De nombreux clients d’AWS s’appuient également sur l’Elastic Block Store, un service de stockage rattaché aux instances EC2 dont la marge est également comprise entre 60 et 70%. Si l’on associe les services de stockage ainsi que la puissance de calcul et les frais de transfert de données, Amazon génère plus de 70% de ses revenus sur ces seules activités.

Avec 30% du chiffre d’affaires les autres services ne sont pas en reste

Au-delà du stockage et de la location de serveurs, AWS regroupe actuellement plus d’une centaine de services, et ne cesse de se développer. On peut citer les bases de données, les outils pour les développeurs, l’intelligence artificielle, les services applicatifs, les outils de gestion et la liste est encore longue. Ainsi, bien que ces autres services bien ne représentent « que » 30% de l’activité de la division, elles permettent elles aussi à l’entreprise de générer des marges très importantes.

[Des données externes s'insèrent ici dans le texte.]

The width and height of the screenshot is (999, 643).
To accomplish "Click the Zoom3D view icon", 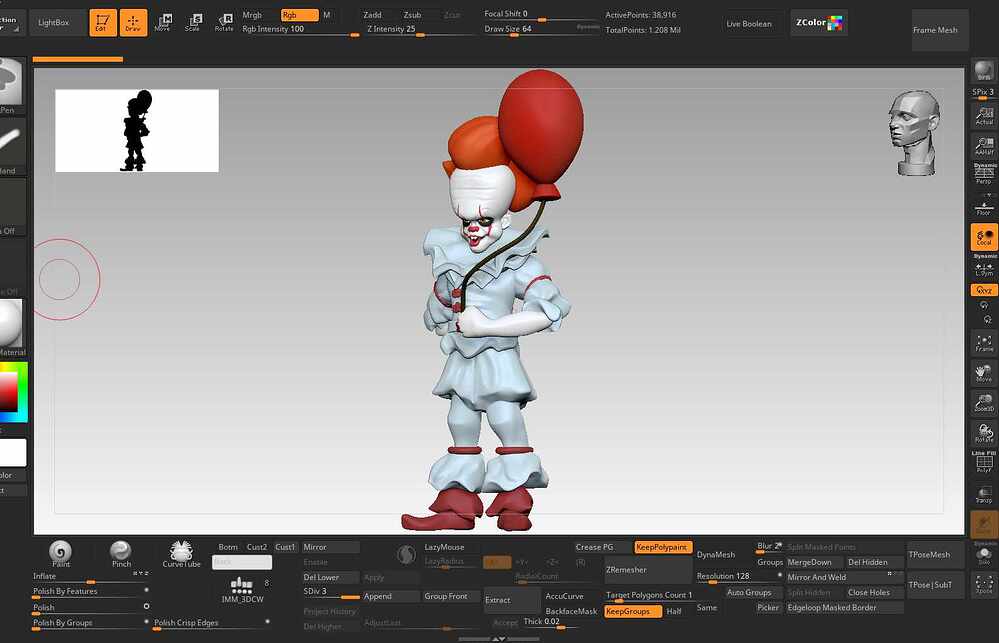I will (984, 404).
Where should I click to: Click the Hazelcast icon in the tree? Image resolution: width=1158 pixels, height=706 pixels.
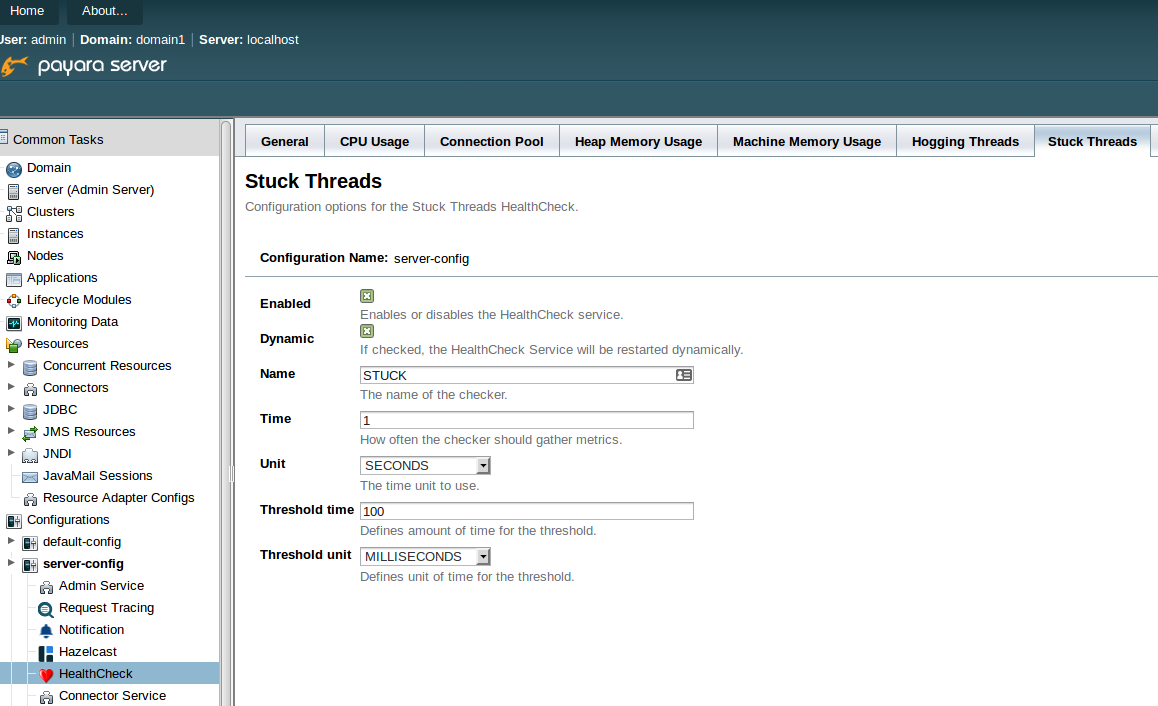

Prenons par exemple le cas du transfert de données sur des serveurs autres que ceux d’Amazon qui génère une importante source d’imprévisibilité pour les entreprises qui ne réfléchissent pas au coût de sortie au moment de choisir Amazon comme partenaire. Or les coûts de bande passante sont ridicules pour Amazon qui s’offre une commission bien supérieure à 80% sur ce seul service et peut générer plusieurs millions de dollars avec une seule entreprise. En 2019, Matthew Prince, PDG de Cloudflare, avait d’ailleurs déclaré lors de la conférence technologique mondiale Wall Street Journal Tech Live en Californie « La majoration de la bande passante chez AWS ne ressemble à rien de ce qui existe ailleurs chez Amazon », estimant ainsi que la marge brute du service serait d’au moins 99 %.

AWS propose également une place de marché d’applications se basant sur ses services. À l’instar d’un App Store elle prélève une commission sur la vente d’applications. Ainsi des analystes d’UBS ont estimé qu’AWS Marketplace avait réalisé un revenu compris entre 1 à 2 milliards de dollars, (3 % du revenu total d’AWS pour 2020) pour une marge supérieure à 30%. Un chiffre certes anecdotique mais qui montre bien la capacité d’Amazon à “enfermer” ses clients dans son univers en les rendant ultra-dépendantes de ses services.

De nos jours, cependant, Amazon met de plus en plus l’accent sur des capacités plus complexes et de plus haut niveau, qui offrent des marges plus élevées et peuvent rendre plus difficile pour les clients de passer à d’autres fournisseurs. Les analystes du cabinet de recherche Bernstein ont estimé en juin qu’en 2015, 14 % des revenus d’AWS provenaient de produits de ces produits à marge plus élevée, comme ses logiciels de bases de données relationnelles par exemple qui génèrent entre 60% et 70% de marge. Au premier semestre 2020, les analystes estimaient que le pourcentage pour ce type de produit était ainsi passé à 18%.

Amazon Web Services est un formidable outil fortement prisé des grands groupes. Toutefois ses services sont faits de manière à rendre les entreprises de plus en plus dépendantes à son univers. Migrer ses données sur ses serveurs n’est donc pas un acte anodin mais la capacité d’Amazon à innover chaque année et son avance considérable sur ses concurrents font de la filiale un acteur de poids qu’il sera très difficile de détrôner dans les prochaines années.